Stored data entries
------------------------------
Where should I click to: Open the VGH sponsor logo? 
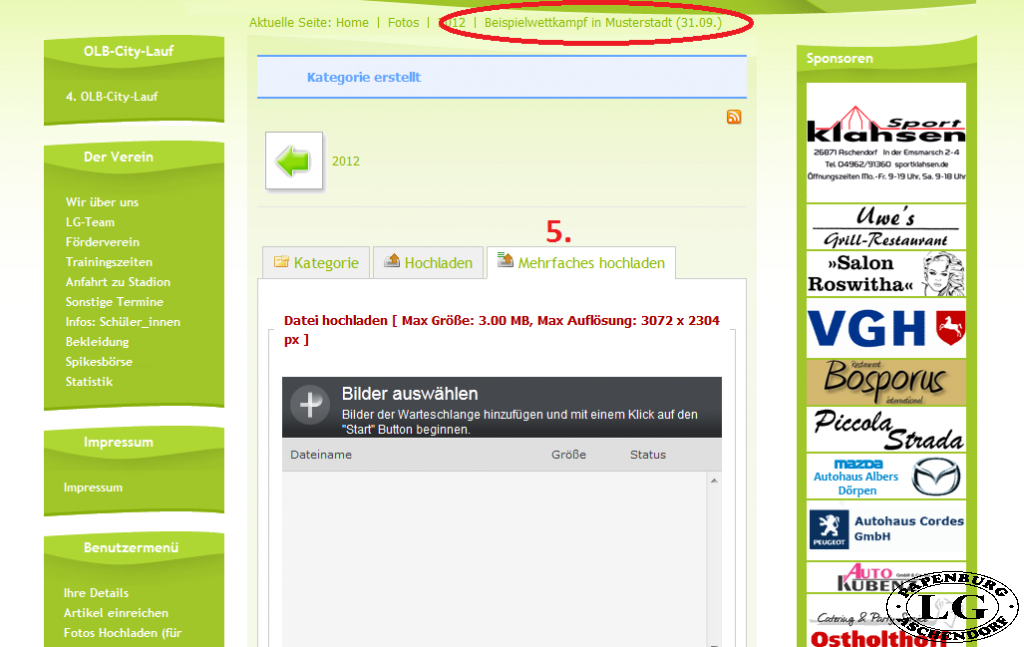[x=886, y=328]
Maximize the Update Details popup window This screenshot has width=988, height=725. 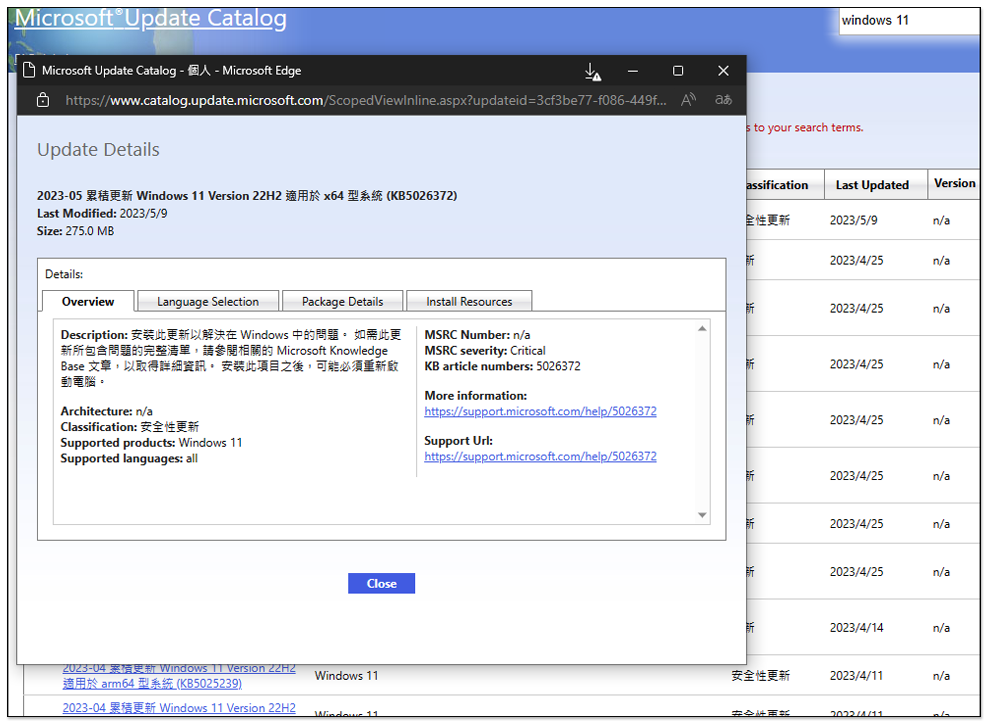(678, 71)
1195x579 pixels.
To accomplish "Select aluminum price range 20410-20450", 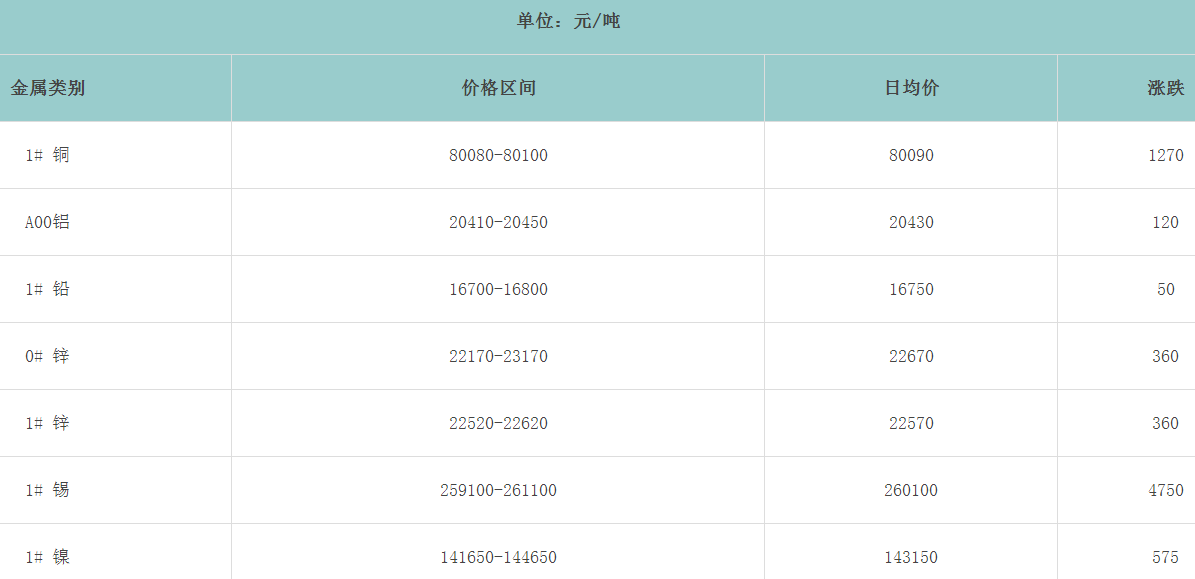I will click(x=498, y=222).
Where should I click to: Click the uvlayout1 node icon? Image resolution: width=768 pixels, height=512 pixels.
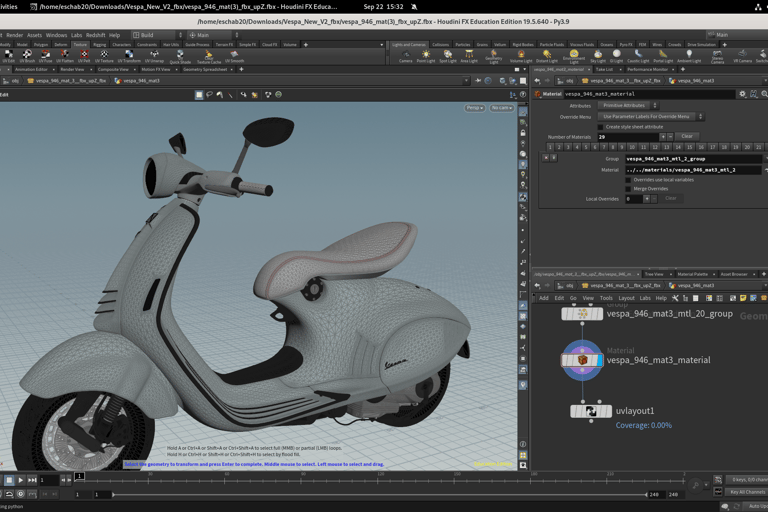[x=591, y=411]
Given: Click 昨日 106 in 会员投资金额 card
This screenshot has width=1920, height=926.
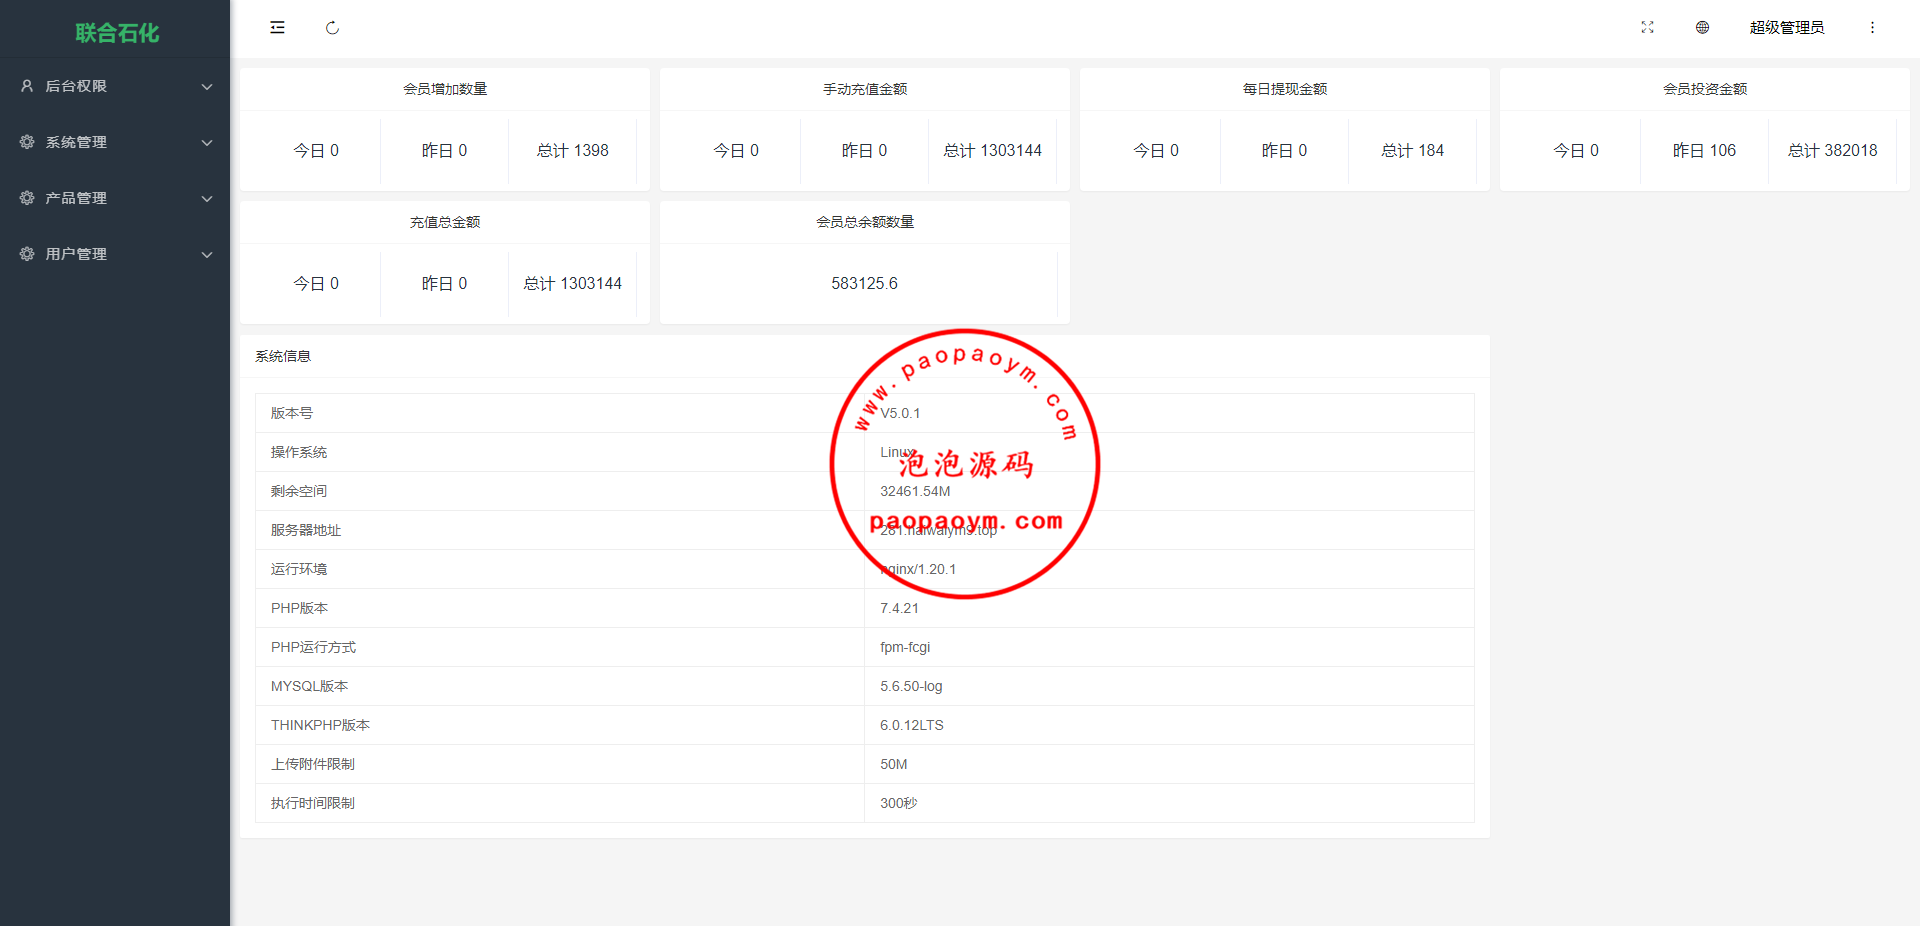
------------------------------
What you should do
Start with the line that holds "Given: Click 昨日 106 in 会员投资金额 card" and retype each line through the last one in the data, exactly and without pictures.

Solution to this exercise
Given: Click 昨日 106 in 会员投资金额 card
This screenshot has width=1920, height=926.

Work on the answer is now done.